Facial Asymmetry in Gorillas Can Be A Sign of Stress
Have you ever used a filter to make your face perfectly symmetrical? Facial symmetry is often considered to be a sign of beauty. But one thing most of us don’t realize is that facial asymmetry can be a sign of stress during development.
Studies of lab animals like flies and rodents have found that facial asymmetry is related to developing in a stressful environment, and/or to being inbred. In our recent study, we analyzed gorillas, our second closest living relatives, to figure out which factor was more likely to contribute to facial asymmetry: inbreeding or early life stress.
One species we studied – mountain gorillas – are endangered with only around 1,000 individuals alive today. They are more inbred than even the most inbred human populations. But, we expect them to have less stressful early lives compared to other gorillas because they primarily eat plants that are available all year long.

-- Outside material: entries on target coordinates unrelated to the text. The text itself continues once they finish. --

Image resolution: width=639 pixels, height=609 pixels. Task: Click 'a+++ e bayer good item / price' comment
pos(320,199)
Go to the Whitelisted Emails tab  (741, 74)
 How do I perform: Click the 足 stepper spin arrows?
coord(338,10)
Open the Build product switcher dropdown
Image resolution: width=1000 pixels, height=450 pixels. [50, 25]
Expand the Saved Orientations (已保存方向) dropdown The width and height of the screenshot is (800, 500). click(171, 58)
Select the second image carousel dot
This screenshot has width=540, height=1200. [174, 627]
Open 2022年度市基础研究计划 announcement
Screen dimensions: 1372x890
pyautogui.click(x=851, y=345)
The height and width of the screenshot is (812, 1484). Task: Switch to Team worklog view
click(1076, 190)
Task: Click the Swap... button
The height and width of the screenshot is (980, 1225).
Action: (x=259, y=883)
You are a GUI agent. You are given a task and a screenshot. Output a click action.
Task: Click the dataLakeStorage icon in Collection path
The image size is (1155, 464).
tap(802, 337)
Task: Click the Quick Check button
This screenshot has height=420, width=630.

This is in stark contrast to western lowland gorillas, the kind that you see in zoos. They are much less inbred, but in the wild, they like to eat seasonal fruits, which are in short supply at different times of the year. So, for our study, we predicted that they might experience more stressful early life environments as a result.
Our studies showed that mountain gorillas, the very inbred species, have the most asymmetric faces by far. One important consideration is that inbreeding makes individuals more susceptible to everyday stressors. If future studies continue to support the relationship between inbreeding and asymmetry, it might help to explain why people prefer symmetric faces over asymmetric ones. From an evolutionary perspective, it’s a good idea to mate with people who are not inbred, so asymmetric faces might act as a kind of warning sign.